Ci vestiamo sul molo, scambiando qualche parola con i curiosi che si avvicinano a noi mentre sistemiamo fotocamere ed attrezzature, con le immancabili domande pericolose: “Ma allora, l’acqua nello scafandro non entra proprio? Neache una goccia?”  Rispondiamo tranquillamente ma subito dopo, prima di entrare in acqua provvediamo ai rituali scongiuri! Scattiamo una foto con il telefonino e finalmente siamo in acqua. Nel porticciolo sembra apparentemente limpida, uscendo verso il largo in direzione della scogliera l’acqua invece è molto più torbida; decido allora di portarlo più a fondo in cerca di acqua migliore. Inizio la “caccia” di qualche soggetto interessante e subito trovo un piccolo gambero meccanico che fotografiamo insieme. Proseguiamo verso i 25 mt e sulla sabbi, mentre David fotografa triglie, perchie e sacchetti, incontro un piccolo granchio stecco, glielo mostro e mi allontano mentre i lampi dei suoi flash si susseguono con grande ritmo. A poca distanza sotto il fascio della mia torcia si materializza la sagoma di un enorme pesce lucertola parzialmente sepolto nel fango. Ci avviciniamo e dopo qualche scatto mi allontano per farlo lavorare in tranquillità. Paguri, cerianti, latterini, menole ma nessuno dei miei soggetti favoriti si lascia scovare! Non può finire così … Libero la mente e provo a concentrarmi per entrare in “contatto” con l’acqua e provo ad utilizzare il fluido magico che è necessario per l’occasione speciale! Detto … fatto!  Sulla via del ritorno dal fango fuoriesce il muso appuntito del serpente di mare. Immediatamente mi fermo spengo la luce e torno indietro a chiamare il mio amico. Lo strattono per trascinarlo nel punto dell’avvistamento, l’Ophisurus serpens è ancora lì con la testa appena fuori dal sedimento. Sono felicissimo, spero riesca ad immortalarlo a dovere! Nel frattempo incontro una coppia di Eupagurus prideauxi che si sposta sul fango tenendosi per “mano” ed una piccola seppia all’interno del porticciolo. Sono trascorse quasi due ore ma non manca il tempo di andare in cerca di un bel gambero vinaio.

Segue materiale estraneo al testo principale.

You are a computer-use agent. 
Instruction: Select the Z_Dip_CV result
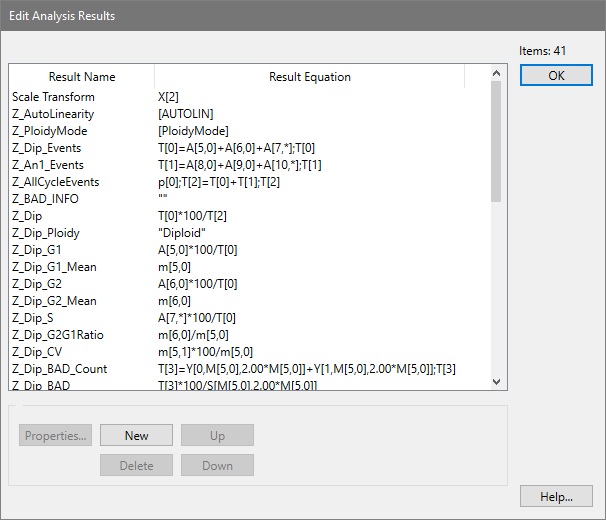point(40,352)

Una volta in banchina raccolgo gli entusiastici commenti di David che aveva visto quest’animale solo sui libri del suo fotosub preferito, Laurent Ballesta, senza mai immaginare di poterlo incontrare e fotografare de visu. Rientriamo al garage dopo mezzanotte, sistemiamo le attrezzature e raggiungiamo casa dove mia moglie ci saluta prima di andare a dormire dopo aver preparato la cena. Divoriamo la quiche allo speck e fontina, la salsiccia con le patate … la mozzarella di bufala casertana e la gustosissima crostata preparata da Cristina, portate dal mio ospite. E’ l’una di notte, prepariamo il letto per David, proprio di fronte al grande acquario marino tropicale che campeggia in salone. Ora bisogna riposare per prepararsi al tuffo che faremo domattina, non abbiamo deciso dove … vediamo la notte cosa ci consiglia!